News Release

British Academy and Wiley-Blackwell announce result of 2011 Wiley Prize

Psychologist Dr. Michael Tomasello studies the unique cognitive processes which distinguish humans from great apes

Grant and Award Announcement

Wiley

Hoboken, N.J. July 26, 2011 — American developmental psychologist, Dr. Michael Tomasello, has been named as this year's recipient of the Wiley Prize in Psychology, awarded by the British Academy in partnership with Wiley-Blackwell, the scientific, technical, medical and scholarly publishing business of John Wiley & Sons, Inc. (NYSE: JWa, JWb).

The £5,000 prize for 'lifetime achievement by an outstanding international scholar' is in recognition of Tomasello's work identifying the unique cognitive and cultural processes that distinguish humans from their nearest primate relatives, the great apes. Professor Tomasello also works on child language and is a strong critic of generative grammar theory, expounded by British Academy Fellow Noam Chomsky, subscribing instead to the cognitive linguistics theory.

Tomasello was a professor of psychology at Emory University in Atlanta, Georgia, through the 1980s and 1990s. Since then, he has performed research on the social cognition of great apes at the Wolfgang Köhler Primate Research Center in Leipzig, Germany.

"I am surprised and honored to receive this award," said Dr Tomasello. "No one doing research ever expects anything like this. We are engaged in a labor of love and prizes are always surprises."

"We are delighted to be able to recognise the considerable achievements of Professor Tomasello by awarding him the 2011 Wiley Prize," said Sir Adam Roberts, President of the British Academy. "His signal work has made a considerable contribution to our understanding of social cognition and linguistics."

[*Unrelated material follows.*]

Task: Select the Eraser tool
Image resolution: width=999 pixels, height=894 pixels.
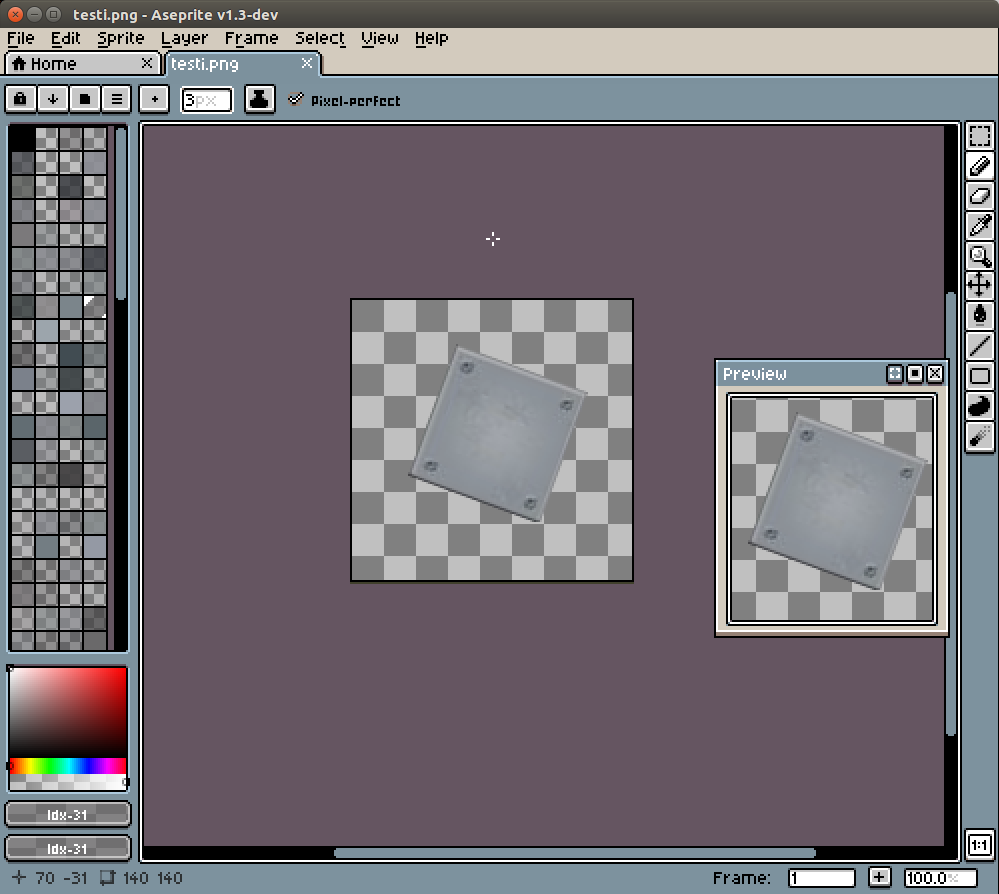Action: (980, 197)
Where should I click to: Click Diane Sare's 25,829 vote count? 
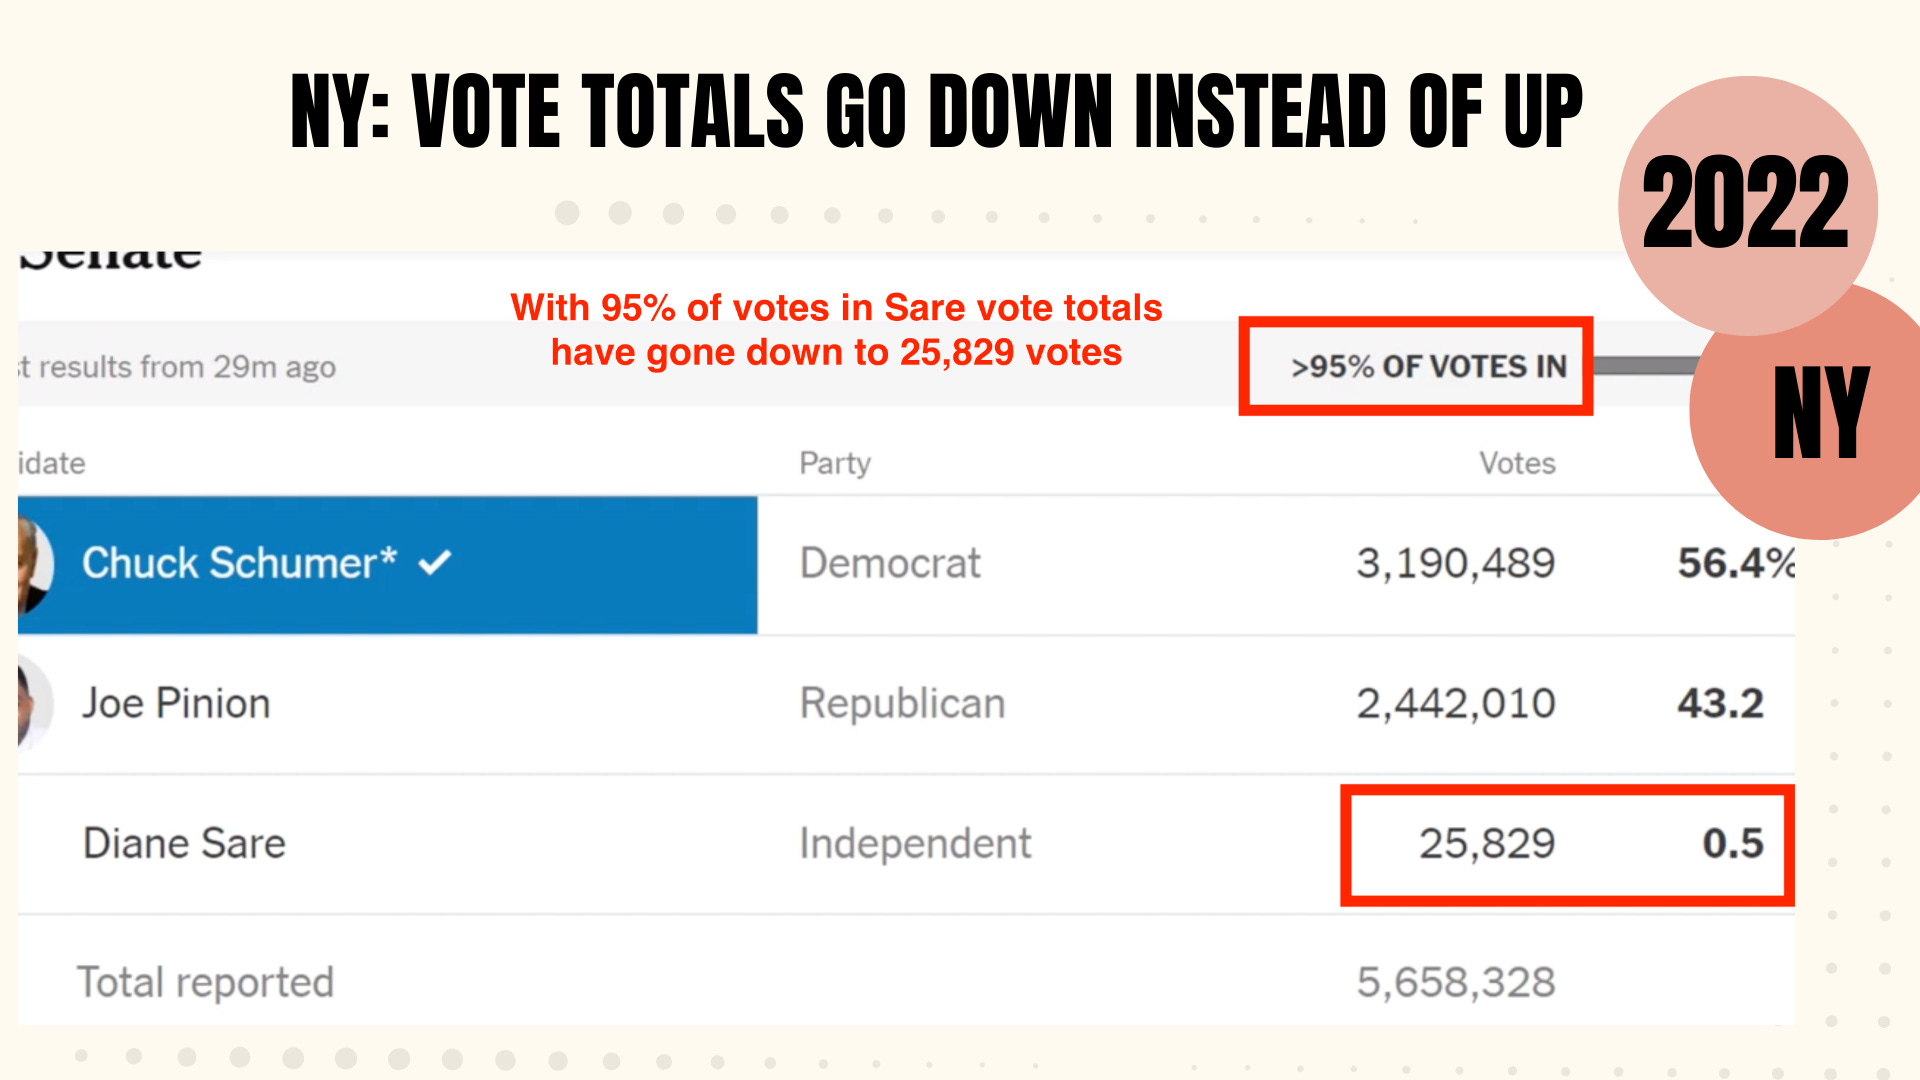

"John Wiley and Sons, Inc., has a deep commitment to supporting research and publication in psychology and linguistics, and is delighted that the third British Academy Wiley prize is being awarded to Dr. Michael Tomasello for his distinguished work in those fields, including some key contributions in Child Development, Developmental Science and other Wiley publications," said Philip Carpenter, Vice President and Managing Director, Social Science and Humanities at Wiley-Blackwell.